Quelle différence entre la rue du Gros-Horloge et la rue de la Grosse-Horloge ? Il y en avait une autrefois. Du moins, sur papier. Question de génération, je crois. De nos jours, tout un chacun va rue du Gros. Cela suffit pour se faire entendre. Le côté souk y domine. Godasses, fringues, montres, embrassez qui vous voudrez. Les rues perpendiculaires (quel mot !) s’y mettent. Impossible de s’y réfugier.

On aura connu tant de choses dans cette rue ! Maintenant plus rien. Même Toto Soldes qu’on regrette ! C’est dire. Depuis quelques temps, un bonhomme pas trop sympathique y montre des chiens et des chats (siamois) qu’il exhibe dans une petite charrette. C’est un mendiant new look. Il se réfère au peu que lui verse la Carsat pour jouer les Monsieur Vitalis de mauvais aloi.

L’autre jour, il pleuvait (chose rare ici). Si chats et chiens chantaient sous la pluie, le bonhomme jouait de la canadienne fourrée. Preuve de notre affliction contemporaine, plusieurs passants s’en prirent avec vertu au montreur paresseux, l’accusant de mauvais traitements à animaux, et, à l’accessoire, de mentir sur le montant de ses revenus. J’ai cru qu’on allait en venir aux mains.

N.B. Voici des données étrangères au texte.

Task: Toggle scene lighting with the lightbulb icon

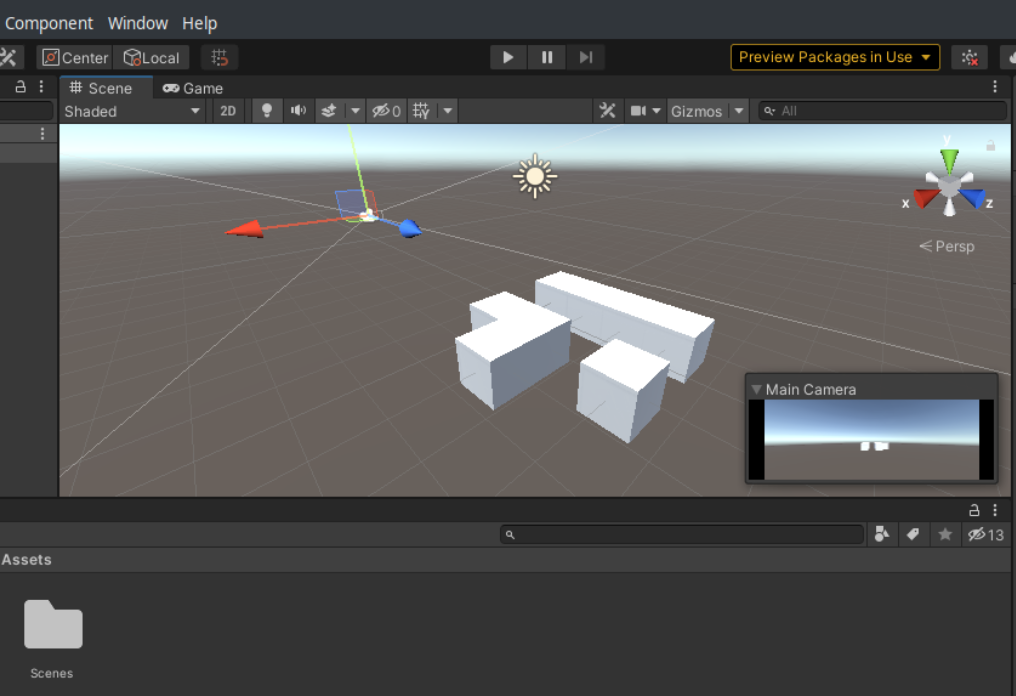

Dans ces cas là, je ne suis guère courageux. Pressé, je n’ai pas assisté à la fin de l’algarade. Dame, il pleuvait. Les amis des animaux l’ont-ils emporté ? Douteux, car ce lendemain, Vitalis, Joli Cœur et le petit Rémi sont de retour. Il ne pleut plus. Alors ? Alors, rien. Tant que coule la foule rue Gros-Horloge, tant que la terre tourne.

A propos, constatons que la pharmacie Aux Deux Palmiers vient de fermer. Vrai qu’avec Glups en face, la lutte devenait inégale. Un ourson par-ci, une fraise Tagada par-là, la vente de tranquillisants et de vitamines s’en ressentait. Pauvres pharmaciens ! Avec le gouvernement que nous avons, les voilà objets d’une attention sévère. Certes ils n’en sont pas encore à trimballer des animaux en carriole, mais ça ne saurait tarder.

Comme il est dit dans Mort à crédit (roman fameux) : C’est dur le commerce ! Oui, surtout rue du Gros. Vous imaginez, vous, huit heures exposé au froid des portes automatiques, soumis aux odeurs de pains au chocolat, en but aux récriminations d’une clientèle aussi désargentée que désœuvrée ? Au surplus, d’avoir à arbitrer des conflits entre chiens et chats ! Et je ne vous parle pas de la circulation et du parcage impossible.

Mais voilà, la clim aidant, on résiste. Il y a pire. Pire que cette rue. Celle du Petit-Salut par exemple, où il n’y a rien. Ou celle des Vergetiers, encore moins. Après un passage au bureau de poste de la Champmeslé, mon périple s’arrête rue Thouret. Elle s’emplit de façon joyeuse de troquets étranges et d’étranges troquets. Que font ici tous ces gens ? Que de belles femmes, que de jolis garçons ! Ils sirotent des chocolats chauds à six euros et semblent satisfaits d’être au monde. Qu’en dit le chat siamois ? Rien, pas grand chose. Comme moi, il rentre les épaules. Un grain s’annonce.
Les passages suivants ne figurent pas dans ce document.